Operating on the principle that if you set out to be bad, you must aspire to be the worst, Walter McCorrisken's literary career was an outstanding success.

The self-styled World's Worst Poet plumbed new depths with his output of truly excruciating verse, but brought a smile to many a face along the way.

According to his own CV, McCorrisken had always dabbled in poetry writing but had tried a variety of occupations, from shipyard worker to gravedigger, and, even, pig attendant, before he began to take his art seriously.

The bard of Renfrew was working at nearby Glasgow Airport, shunting planes for British Airways, in the mid 1970s when his big break happened. The Herald Diary at the time short of an item or two decided to organise a bad poetry competition.

Murray Ritchie, recently retired Scottish political editor but Diary editor at the time, explained: ''The contest ran for a month, won the biggest correspondence in my experience and attracted more than 1000 of the vilest poems from all over Scotland. But the worst of them all came from McCorrisken - all 259 of them. In truth it never was a real contest, McCorrisken was so hopeless he won by a country mile.''

McCorrisken duly claimed the title of Scotland's Worst Poet and became an instant celebrity with offerings such as:

A three-legged dog rode

westward wan day

Doon tae the jile at

Moosejaw

''Sheriff'' he said on an

unsteady leg

''Sheriff Ah've come for

ma paw''

Although he tried hard to hide it, McCorrisken was a

writer of no small talent and published articles, poems and folksongs.
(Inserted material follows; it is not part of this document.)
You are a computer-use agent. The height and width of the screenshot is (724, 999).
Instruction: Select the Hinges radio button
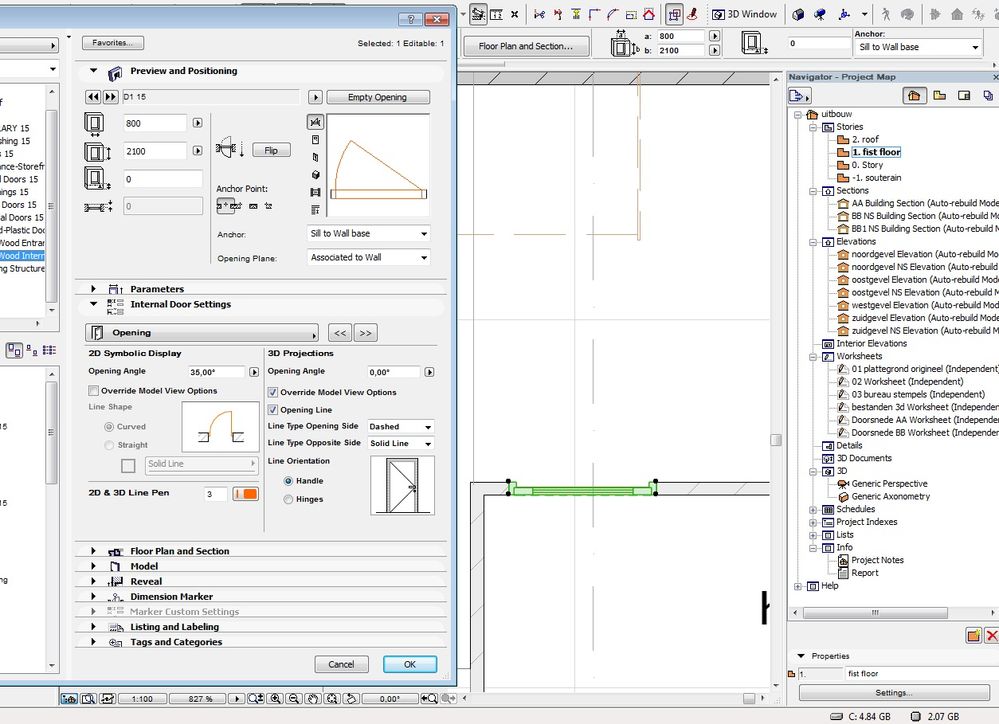[289, 499]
In the latter category he won a BBC song contest with an effort on the sensitive subject of The Closet on the Stair.

His reputation was secured by appearances on the Parkinson show and Barrymore,

and, as his fame or more properly notriety spread, he laid

justifiable claim to be not just Scotland's but the world's

worst poet.

Such was his fame that Billy Connolly once sought him out to ask for an autograph.
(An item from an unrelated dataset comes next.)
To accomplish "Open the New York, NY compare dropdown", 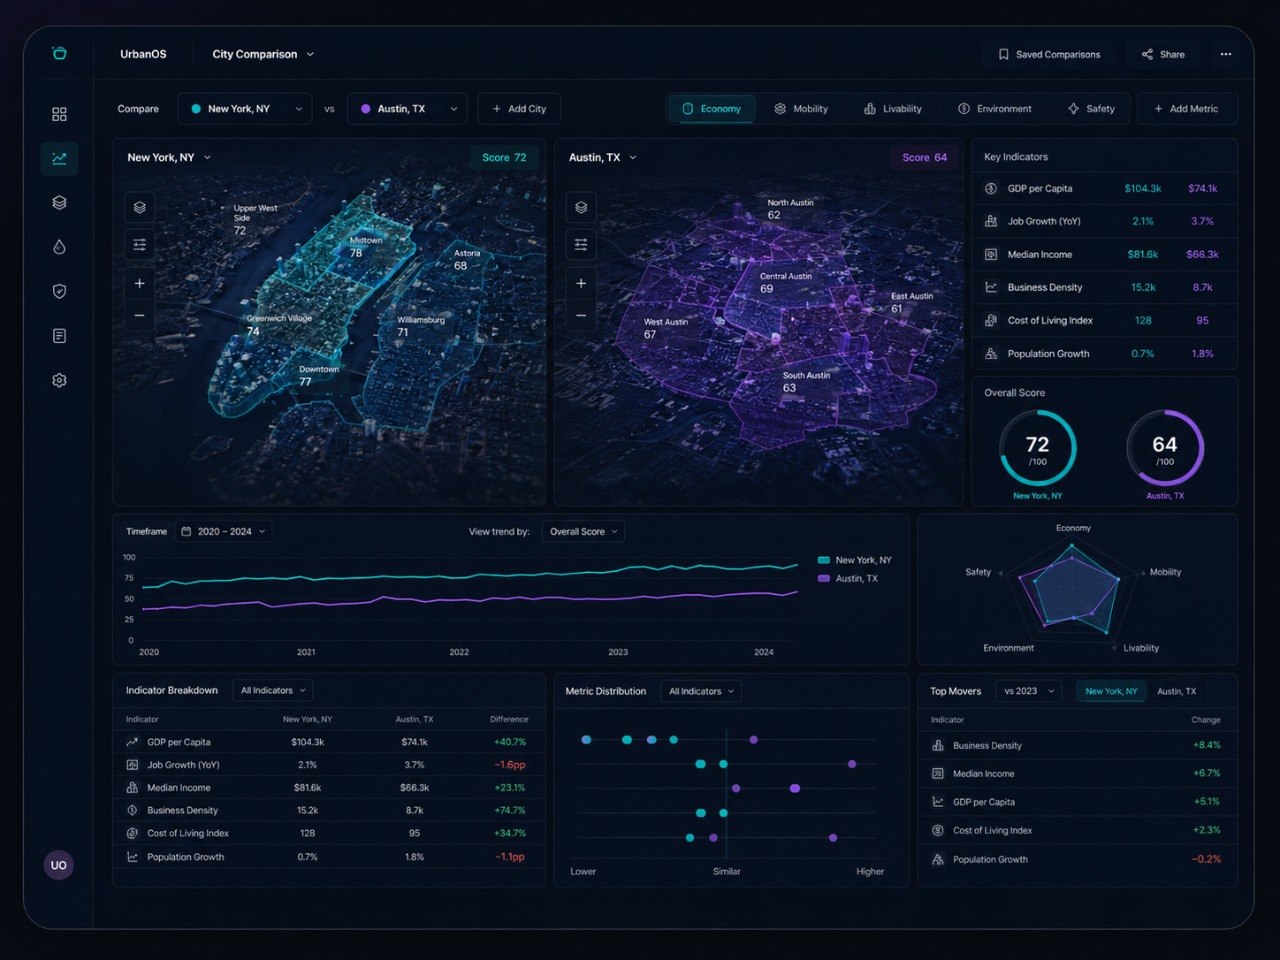I will point(246,109).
McCorrisken gathered some of his best/worst efforts into early anthologies but it

was not until the publication of A Wee Dribble of Dross in the early 1990s that he made any impact on the bestseller lists, selling thousands

of copies.

MCorrisken was never

going to become rich writing poetry but he was a popular speaker and a regular guest at the annual Lobey Dosser birthday parties celebrtating the famous cartoon creation of Bud Neil.

In 1994 he ventured into prose writing with a hilarious expose of his father's early life as an apprentice taxidermist in Tadpoles in Tenements: Trials of a Taxidermist.

But it will be for his tortured verse that McCorrisken will be remembered, so the last word should go to him:

Dear Sir,

Never bite your fingernails,

It makes your fingers lumpy,

Never bit your fingernails,

Yours sincerely,

Stumpy.

Walter McCorrisken, semi-skilled poet; born May 28, 1926, died January 29, 2004.